Well, it doesn't take a historical rundown to keep from saying "I'm very
delighted to finally see a productive discussion on this topic [now that
it's being handled by a committee, and not the debian-legal list]".

Nevertheless, thanks for the clarification.  There are people who feel
that all of the discussions on -legal are a big waste of time (we should
all "get back to hacking", presumably), and it's good to know you don't
share that opinion.

(After all, some developers prefer to spend some of their time playing
Tetrinet instead of hacking, and *they* don't come under censure by
their peers, as far as I've seen.)

> > > either.  I'd just like to remind you that we had a fair number of
> > > GPLed packages linked against SSL and we even released with those
> > > packages.
> > 
> > I'm afraid I don't see the relevance of this line of argument; I
> > know of no one who has advocated retroactively changing
> > already-released versions of Debian to come into conformance with
> My point was that we knew about the SSL linking problem before the
> release.

The SSL linking problem isn't a DFSG-freeness issue; it's a license
compatibility issue.  Firstly, I was unaware that we knowingly and
deliberately shipped packages (in woody, you're saying?) such that we
likely contravened the GNU GPL.  Are you sure we hadn't collected even
informal grants of permission from the upstream copyright holders in
those cases?

Secondly, the Social Contract binds us to producing a distribution of
100% Free software.  Last I checked, the OpenSSL library is DFSG-free,
and the GNU GPL as generally applied is a DFSG-free license.  We cannot
violate clause 1 of the Social Contract by shipping such things in a
release.  Linking GPLed apps with the OpenSSL library, if done
deliberately, may be tortious and stupid, but it's not a violation of
our explicit founding principles.

We could change that, of course, by amending the Social Contract to
state that we shall scrupulously adhere to the vagaries of copyright law
in every political jurisdiction to which we distribute software, and
that we shall abide by every copyright holder's interpretation of
copyright law and the language of a license, no matter how absurd.

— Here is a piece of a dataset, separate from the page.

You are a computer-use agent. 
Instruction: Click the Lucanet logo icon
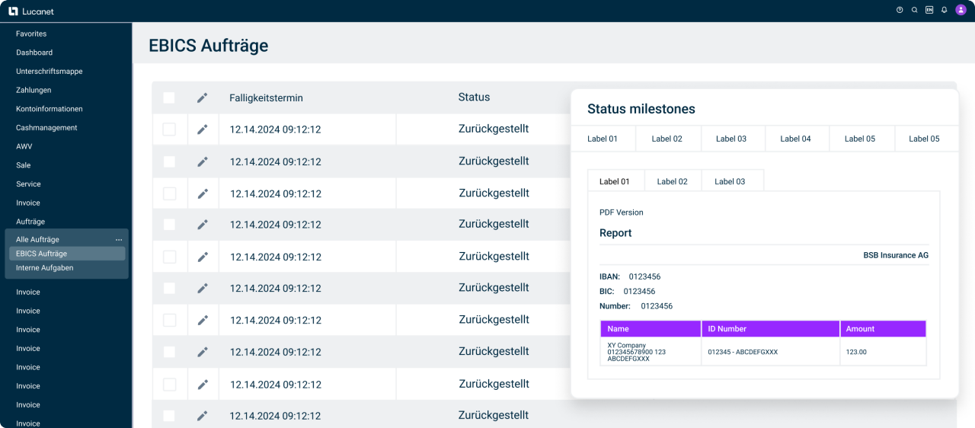coord(13,11)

Or maybe we shouldn't.  To do what I just described would, I think,
place to much power in the hands of third parties, and rob Debian of
much control over its own destiny.  How many of us want to promote the
language of the U.S.'s Digital Millenium Copyright Act as an ideal
co-equal with the other goals of our Social Contract?

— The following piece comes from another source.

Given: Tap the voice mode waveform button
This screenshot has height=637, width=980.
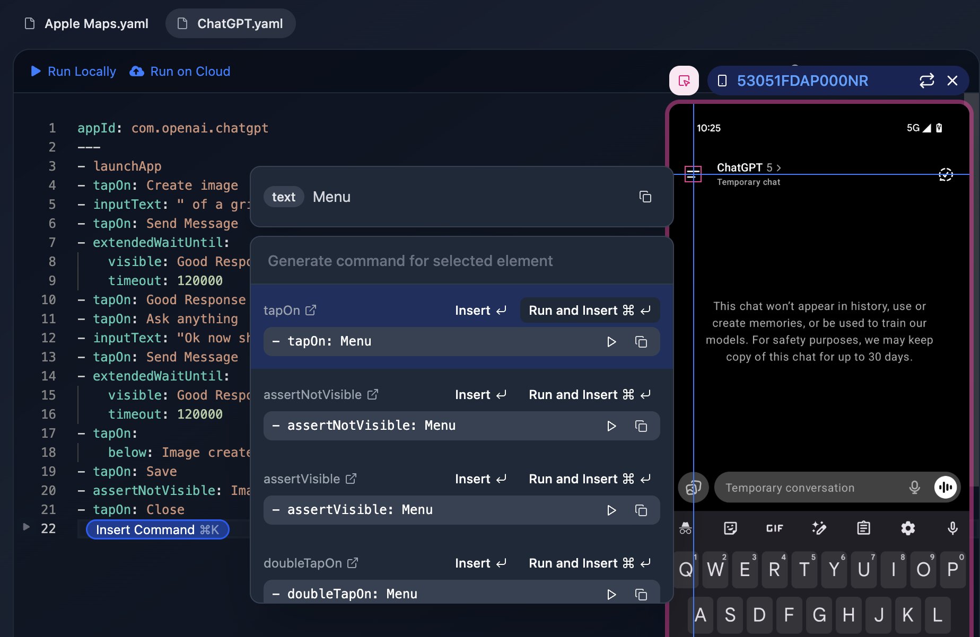Looking at the screenshot, I should pos(946,488).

In practice we already hew pretty close to both of those (respecting
countries' laws without question, and accepting copyright holder's
license interpretations without question), as a review of the traffic on
debian-legal will reveal, but I think those are pragmatic concerns.
The reason is simple: we don't want our developers or our users exposed
to criminal or civil liability if we can help it.

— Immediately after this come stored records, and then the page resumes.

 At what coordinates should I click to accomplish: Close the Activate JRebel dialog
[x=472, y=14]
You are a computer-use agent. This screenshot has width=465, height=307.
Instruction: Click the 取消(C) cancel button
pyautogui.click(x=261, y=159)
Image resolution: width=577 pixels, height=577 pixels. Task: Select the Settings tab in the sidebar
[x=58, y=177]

So, if what you claim is true, are you saying that you feel that the
fact that we exposed ourselves to legal risk by knowingly violating the
GPL with our last release means we shouldn't sweat the language of the
Social Contract today?

I'm not so sure, myself; I think we should be trying *harder* to hold to
our principles, not look back on our past errors and throw in the towel
like defeated perfectionists.

G. Branden Robinson                |      The greatest productive force is
Debian GNU/Linux                   |      human selfishness.